Direction a:
Print everything in the classic radio blog post from "Jeff Kallman's excellent" down to "Digital Deli Online.", word for word.
------ Excerpt to read
Jeff Kallman's excellent The Easy Ace: A Journal of Classic Radio
is a wonderful place to spend hours on end, rediscovering the Golden Age of Radio
as it's meant to be discovered and celebrated. Article after article
is filled with a wonderful new vignette about Golden Age Radio History.
---The Digital Deli Online.

[I]n his matchless on-this-day approach to chronicling “yesteryear,”
he easily aces out a less organized mind like mine,
which promptly lapsed into a more idiosyncratic mode of relating the past.
---broadcastellan.

Saturday, September 12, 2009

The Lady's No Tiger: The Way It Was, 12 September


The Daily Sentinel newsroom bristles when a racketeer is shot to death over suspicion of turning to cooperate with authorities, but Britt (Al Hodge) neutralises Lowry's (Jack Petruzzi) and Casey's (Leonore Allman) excitement when he reveals the killer---a woman---confessed to the crime, a possible crime of passion borne of jealousy. Which prompts the Sentinel staffers to smell a rat, after eager young reporter Gayle Manning (unknown) gets to question the woman in jail . . . and begins to suspect she's taking the fall for another killer.
------------
Direction b:
In the rows below, pick out every line that contains the string "give".
------ Records provided
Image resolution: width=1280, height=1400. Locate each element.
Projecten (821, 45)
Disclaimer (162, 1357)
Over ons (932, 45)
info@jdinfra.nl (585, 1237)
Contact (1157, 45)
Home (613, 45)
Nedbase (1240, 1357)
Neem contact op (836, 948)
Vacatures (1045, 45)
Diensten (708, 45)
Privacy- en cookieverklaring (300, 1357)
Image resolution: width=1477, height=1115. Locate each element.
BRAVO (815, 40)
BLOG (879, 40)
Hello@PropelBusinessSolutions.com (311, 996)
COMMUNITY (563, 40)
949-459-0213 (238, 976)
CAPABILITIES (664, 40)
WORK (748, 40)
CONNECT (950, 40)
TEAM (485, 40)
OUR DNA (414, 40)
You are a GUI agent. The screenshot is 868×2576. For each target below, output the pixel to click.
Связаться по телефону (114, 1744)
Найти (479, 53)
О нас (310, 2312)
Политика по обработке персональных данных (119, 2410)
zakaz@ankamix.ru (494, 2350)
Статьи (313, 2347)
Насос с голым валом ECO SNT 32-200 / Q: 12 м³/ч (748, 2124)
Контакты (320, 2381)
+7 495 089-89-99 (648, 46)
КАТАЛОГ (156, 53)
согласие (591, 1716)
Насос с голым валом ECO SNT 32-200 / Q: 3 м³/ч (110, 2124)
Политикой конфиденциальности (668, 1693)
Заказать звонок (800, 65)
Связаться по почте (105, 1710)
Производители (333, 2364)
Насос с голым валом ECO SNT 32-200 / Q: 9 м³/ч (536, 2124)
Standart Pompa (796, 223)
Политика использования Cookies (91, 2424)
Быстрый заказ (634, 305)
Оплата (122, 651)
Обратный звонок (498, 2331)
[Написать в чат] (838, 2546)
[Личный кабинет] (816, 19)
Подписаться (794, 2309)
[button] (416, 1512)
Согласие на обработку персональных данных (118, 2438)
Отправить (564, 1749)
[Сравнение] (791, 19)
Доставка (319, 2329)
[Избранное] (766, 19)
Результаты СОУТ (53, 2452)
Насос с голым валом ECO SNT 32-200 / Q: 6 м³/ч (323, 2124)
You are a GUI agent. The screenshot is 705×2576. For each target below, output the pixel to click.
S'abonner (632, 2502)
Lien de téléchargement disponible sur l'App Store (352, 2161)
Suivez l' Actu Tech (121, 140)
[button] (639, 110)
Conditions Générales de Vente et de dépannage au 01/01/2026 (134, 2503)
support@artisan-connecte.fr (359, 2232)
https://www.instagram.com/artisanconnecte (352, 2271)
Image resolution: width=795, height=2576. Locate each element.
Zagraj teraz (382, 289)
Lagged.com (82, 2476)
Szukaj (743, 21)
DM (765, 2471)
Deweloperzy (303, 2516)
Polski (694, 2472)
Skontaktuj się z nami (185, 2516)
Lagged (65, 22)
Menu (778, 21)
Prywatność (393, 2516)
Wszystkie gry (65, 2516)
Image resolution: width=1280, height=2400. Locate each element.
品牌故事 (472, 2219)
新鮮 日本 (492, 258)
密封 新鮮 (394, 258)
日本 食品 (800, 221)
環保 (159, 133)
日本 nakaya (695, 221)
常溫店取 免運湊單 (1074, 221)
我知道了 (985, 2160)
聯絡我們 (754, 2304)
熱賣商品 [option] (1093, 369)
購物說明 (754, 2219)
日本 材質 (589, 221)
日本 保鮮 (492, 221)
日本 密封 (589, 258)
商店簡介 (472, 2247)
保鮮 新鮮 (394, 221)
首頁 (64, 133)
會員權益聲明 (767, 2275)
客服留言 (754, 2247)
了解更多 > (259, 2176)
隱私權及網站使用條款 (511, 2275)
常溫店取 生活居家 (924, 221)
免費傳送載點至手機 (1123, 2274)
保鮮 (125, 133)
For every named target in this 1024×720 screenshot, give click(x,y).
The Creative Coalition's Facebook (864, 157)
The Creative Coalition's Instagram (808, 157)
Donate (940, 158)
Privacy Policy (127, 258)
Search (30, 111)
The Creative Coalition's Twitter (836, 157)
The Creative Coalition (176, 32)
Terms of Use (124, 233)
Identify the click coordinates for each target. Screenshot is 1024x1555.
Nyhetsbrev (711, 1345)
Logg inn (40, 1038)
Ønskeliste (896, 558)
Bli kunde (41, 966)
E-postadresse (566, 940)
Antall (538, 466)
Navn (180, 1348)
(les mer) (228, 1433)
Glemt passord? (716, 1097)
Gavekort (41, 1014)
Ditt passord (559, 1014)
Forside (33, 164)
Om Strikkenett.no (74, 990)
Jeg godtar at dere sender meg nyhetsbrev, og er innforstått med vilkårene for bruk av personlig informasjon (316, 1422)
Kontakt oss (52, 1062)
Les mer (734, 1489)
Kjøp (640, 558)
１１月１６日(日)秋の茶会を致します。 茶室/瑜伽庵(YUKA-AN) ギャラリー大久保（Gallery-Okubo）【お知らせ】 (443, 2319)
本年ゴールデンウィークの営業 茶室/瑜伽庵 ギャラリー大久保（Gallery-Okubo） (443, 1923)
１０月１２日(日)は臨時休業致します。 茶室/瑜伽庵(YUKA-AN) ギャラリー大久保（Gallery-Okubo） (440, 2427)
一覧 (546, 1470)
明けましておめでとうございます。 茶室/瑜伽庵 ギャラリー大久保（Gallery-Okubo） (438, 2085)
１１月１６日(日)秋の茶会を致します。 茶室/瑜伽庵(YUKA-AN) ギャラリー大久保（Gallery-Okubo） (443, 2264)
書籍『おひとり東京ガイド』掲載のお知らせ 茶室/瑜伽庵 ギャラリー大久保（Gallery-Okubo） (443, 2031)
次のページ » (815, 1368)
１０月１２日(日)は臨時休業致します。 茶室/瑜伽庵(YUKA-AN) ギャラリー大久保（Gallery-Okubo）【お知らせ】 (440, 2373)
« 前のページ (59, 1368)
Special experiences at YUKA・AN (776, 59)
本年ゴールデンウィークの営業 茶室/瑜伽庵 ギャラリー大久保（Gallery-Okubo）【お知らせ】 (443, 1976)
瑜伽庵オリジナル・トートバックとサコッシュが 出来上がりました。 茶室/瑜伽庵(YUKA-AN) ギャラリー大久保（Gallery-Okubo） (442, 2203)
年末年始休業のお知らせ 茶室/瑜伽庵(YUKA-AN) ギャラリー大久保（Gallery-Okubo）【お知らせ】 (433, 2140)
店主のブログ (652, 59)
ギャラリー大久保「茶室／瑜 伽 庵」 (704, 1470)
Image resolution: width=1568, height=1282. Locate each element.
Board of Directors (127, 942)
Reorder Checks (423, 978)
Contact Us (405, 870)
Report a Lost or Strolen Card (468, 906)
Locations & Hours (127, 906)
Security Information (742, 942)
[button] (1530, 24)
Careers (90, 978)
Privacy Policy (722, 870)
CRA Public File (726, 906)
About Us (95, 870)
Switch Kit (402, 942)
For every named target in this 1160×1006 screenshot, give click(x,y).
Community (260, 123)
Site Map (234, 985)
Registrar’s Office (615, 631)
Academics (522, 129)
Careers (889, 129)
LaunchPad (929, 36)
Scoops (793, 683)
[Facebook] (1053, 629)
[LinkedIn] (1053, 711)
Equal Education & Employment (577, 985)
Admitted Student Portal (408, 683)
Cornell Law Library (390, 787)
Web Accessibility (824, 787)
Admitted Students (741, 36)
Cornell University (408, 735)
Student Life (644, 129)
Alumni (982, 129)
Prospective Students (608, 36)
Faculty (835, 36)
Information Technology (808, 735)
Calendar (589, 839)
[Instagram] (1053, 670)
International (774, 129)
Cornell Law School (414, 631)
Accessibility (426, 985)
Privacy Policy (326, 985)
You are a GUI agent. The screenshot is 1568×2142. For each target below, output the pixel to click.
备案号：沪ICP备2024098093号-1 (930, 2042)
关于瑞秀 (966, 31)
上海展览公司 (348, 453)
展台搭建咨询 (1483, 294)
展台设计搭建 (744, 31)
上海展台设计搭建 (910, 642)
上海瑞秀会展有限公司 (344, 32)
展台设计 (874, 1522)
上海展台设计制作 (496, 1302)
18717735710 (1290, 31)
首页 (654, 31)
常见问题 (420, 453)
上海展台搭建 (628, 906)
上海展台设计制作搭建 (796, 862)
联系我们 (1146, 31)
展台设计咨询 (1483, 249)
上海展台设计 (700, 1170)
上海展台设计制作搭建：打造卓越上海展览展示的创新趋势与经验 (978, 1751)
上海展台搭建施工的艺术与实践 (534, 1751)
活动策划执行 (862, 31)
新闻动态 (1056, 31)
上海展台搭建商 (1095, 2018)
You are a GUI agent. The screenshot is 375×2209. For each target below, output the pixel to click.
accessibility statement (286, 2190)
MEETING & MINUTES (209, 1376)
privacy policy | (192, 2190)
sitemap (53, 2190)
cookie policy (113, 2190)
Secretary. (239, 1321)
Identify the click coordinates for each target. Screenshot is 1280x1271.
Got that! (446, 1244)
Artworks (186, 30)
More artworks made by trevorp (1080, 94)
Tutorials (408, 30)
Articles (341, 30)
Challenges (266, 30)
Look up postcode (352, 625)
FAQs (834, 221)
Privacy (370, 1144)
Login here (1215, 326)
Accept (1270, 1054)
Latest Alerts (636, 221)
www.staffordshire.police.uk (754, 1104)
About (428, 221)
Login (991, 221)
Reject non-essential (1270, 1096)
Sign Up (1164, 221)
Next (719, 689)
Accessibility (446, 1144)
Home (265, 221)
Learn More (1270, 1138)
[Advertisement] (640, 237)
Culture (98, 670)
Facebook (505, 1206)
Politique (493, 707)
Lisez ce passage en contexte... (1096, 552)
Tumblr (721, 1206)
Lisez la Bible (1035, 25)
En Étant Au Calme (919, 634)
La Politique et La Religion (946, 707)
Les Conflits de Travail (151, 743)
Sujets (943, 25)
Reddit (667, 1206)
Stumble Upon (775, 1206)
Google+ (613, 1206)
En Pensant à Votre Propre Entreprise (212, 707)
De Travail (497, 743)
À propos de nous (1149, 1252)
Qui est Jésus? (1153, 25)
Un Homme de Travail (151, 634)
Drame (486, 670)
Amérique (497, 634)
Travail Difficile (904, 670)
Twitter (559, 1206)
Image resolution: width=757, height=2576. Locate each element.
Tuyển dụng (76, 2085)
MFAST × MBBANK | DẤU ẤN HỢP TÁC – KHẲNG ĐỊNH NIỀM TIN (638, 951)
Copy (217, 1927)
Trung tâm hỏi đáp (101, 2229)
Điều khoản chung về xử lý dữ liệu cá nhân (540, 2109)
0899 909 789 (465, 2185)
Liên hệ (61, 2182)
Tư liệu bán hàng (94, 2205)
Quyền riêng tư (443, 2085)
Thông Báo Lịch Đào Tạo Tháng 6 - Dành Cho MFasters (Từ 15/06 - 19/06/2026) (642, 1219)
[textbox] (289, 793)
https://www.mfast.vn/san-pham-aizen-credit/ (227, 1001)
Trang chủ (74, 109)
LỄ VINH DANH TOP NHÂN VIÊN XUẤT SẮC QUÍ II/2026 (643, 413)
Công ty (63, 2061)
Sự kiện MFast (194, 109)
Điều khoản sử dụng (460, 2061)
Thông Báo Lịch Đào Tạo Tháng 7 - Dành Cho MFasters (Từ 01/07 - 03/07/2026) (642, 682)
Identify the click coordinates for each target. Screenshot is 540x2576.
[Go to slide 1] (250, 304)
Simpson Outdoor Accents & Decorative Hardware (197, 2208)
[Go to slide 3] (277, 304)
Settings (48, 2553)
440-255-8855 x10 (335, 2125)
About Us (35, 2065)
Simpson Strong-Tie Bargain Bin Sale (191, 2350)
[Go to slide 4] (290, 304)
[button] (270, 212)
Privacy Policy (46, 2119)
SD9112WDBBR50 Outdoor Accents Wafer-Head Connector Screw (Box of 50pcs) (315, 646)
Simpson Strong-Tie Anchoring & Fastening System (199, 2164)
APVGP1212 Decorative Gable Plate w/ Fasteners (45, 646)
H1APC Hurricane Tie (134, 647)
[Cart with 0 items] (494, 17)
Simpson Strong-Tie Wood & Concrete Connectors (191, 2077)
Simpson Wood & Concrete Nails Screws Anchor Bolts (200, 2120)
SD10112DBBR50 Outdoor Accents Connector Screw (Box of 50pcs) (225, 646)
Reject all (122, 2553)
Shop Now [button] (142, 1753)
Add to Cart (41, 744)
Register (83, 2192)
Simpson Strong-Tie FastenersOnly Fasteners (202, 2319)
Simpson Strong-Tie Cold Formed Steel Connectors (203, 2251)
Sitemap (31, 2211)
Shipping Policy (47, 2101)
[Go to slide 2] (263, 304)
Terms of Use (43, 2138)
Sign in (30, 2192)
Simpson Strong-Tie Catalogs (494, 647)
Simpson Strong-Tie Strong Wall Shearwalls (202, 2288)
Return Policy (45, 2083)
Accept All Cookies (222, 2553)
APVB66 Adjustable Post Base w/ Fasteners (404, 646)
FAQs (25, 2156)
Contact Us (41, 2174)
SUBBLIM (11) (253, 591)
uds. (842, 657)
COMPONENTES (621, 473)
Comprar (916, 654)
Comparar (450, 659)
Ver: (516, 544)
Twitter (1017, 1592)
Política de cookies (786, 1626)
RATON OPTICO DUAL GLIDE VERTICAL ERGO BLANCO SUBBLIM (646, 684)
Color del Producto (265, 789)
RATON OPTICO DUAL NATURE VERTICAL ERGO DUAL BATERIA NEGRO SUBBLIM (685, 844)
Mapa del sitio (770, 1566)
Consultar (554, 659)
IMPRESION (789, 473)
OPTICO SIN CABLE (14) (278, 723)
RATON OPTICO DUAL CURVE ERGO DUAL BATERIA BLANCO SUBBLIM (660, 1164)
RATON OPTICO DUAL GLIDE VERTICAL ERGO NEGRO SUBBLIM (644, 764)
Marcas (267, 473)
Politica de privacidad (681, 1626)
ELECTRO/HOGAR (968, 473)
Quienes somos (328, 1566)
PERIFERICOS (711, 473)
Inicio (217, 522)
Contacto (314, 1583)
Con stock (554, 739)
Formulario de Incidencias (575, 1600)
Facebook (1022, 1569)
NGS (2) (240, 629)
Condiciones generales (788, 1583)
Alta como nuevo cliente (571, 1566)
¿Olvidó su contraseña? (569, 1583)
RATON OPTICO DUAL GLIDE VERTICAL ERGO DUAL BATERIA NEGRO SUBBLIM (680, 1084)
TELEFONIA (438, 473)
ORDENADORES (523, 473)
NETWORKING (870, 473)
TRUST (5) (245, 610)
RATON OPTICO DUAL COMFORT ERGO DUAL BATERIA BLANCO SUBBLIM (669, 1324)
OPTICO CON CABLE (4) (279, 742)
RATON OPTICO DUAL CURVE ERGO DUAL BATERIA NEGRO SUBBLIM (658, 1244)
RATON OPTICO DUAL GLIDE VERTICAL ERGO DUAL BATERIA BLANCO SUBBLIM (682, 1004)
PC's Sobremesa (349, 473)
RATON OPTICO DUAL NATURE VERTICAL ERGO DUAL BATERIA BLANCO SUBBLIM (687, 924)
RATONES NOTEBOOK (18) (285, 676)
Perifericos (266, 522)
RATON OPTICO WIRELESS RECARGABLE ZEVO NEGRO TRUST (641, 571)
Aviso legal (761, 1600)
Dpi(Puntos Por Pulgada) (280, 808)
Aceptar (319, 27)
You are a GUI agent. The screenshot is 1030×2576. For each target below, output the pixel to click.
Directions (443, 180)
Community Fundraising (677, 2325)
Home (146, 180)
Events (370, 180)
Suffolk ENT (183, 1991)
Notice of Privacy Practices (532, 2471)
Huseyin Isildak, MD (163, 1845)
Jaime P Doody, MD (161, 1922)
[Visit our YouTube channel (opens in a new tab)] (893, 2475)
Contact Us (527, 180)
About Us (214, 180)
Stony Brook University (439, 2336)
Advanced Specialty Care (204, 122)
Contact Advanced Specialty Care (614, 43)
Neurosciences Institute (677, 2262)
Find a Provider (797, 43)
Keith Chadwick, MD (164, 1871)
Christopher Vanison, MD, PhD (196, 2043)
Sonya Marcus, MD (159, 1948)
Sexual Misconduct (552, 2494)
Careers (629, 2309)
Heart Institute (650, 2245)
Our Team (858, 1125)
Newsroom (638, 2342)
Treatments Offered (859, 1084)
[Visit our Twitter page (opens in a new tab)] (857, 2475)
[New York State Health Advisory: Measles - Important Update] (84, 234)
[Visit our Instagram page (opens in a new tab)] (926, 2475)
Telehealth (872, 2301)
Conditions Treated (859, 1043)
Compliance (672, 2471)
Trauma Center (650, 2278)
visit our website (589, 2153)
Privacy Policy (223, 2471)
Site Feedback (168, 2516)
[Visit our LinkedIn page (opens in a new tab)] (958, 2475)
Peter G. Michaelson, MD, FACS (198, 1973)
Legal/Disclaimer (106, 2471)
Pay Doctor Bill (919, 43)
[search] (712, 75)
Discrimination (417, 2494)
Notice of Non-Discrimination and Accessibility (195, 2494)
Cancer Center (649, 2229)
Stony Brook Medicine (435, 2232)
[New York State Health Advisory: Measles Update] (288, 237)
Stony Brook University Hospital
------------
Complete response a:
Jeff Kallman's excellent The Easy Ace: A Journal of Classic Radio
is a wonderful place to spend hours on end, rediscovering the Golden Age of Radio
as it's meant to be discovered and celebrated. Article after article
is filled with a wonderful new vignette about Golden Age Radio History.
---The Digital Deli Online.

Complete response b:
For every named target in this 1024×720 screenshot, give click(x,y).
For every named target in this 1160×1006 screenshot, give click(x,y).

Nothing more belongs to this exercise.